** Data for this exercise follows **

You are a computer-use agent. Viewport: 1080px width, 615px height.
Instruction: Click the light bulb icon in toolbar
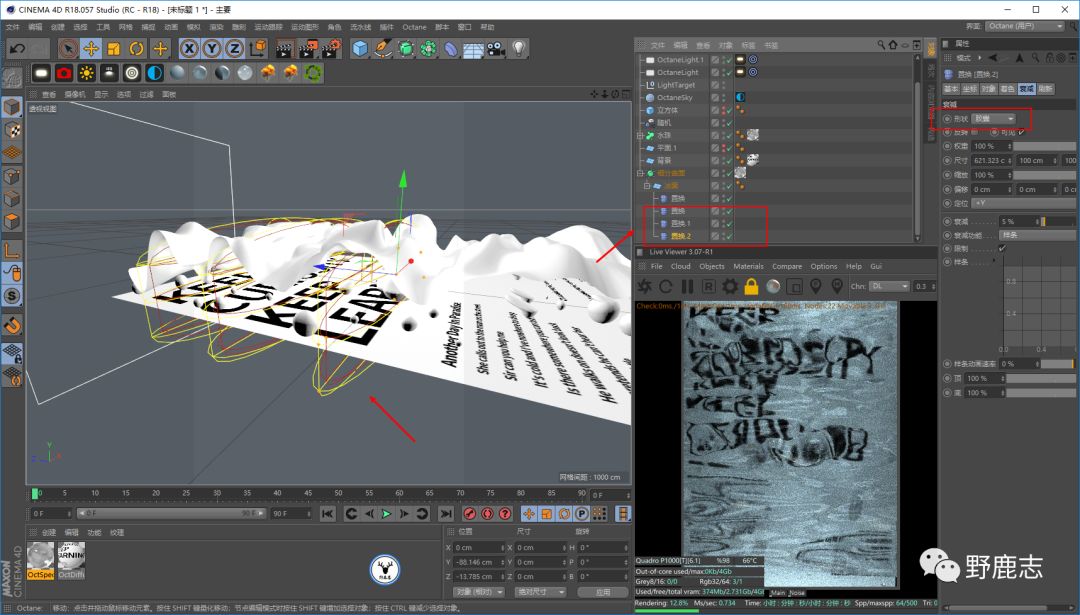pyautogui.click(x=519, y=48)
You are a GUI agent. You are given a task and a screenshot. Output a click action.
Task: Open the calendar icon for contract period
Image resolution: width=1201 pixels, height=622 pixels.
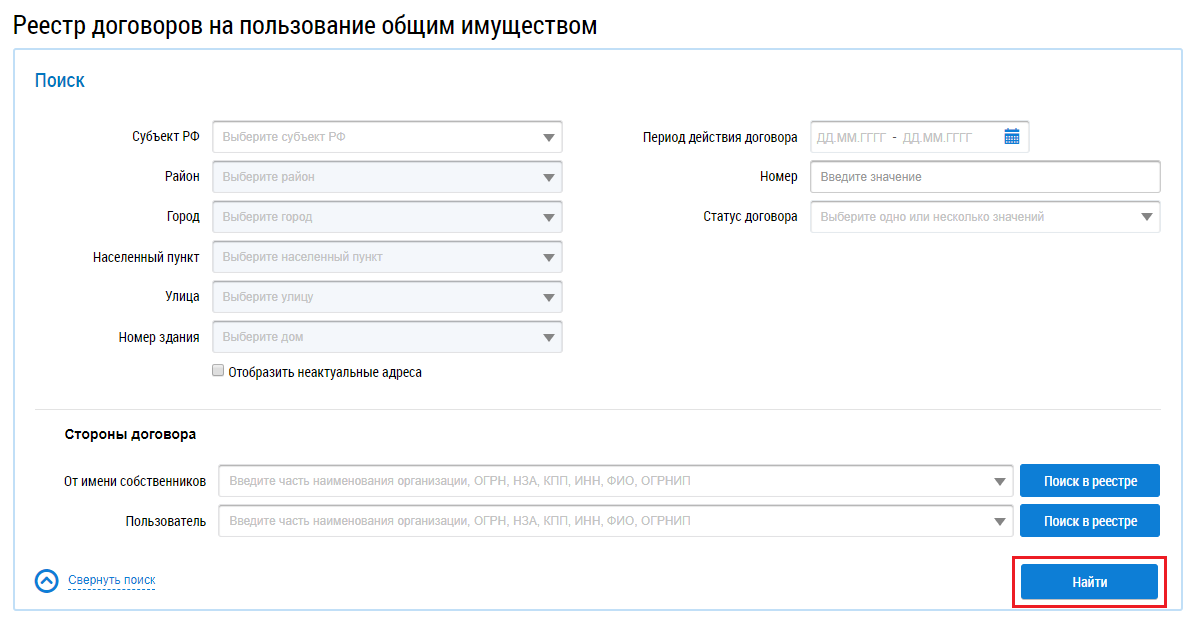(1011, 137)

** End of Data for this exercise **

If a line above holds the string "agent", copy it out.

## Output of the exercise
You are a computer-use agent. Viewport: 1080px width, 615px height.
You are a GUI agent. You are given a task and a screenshot. Output a click action.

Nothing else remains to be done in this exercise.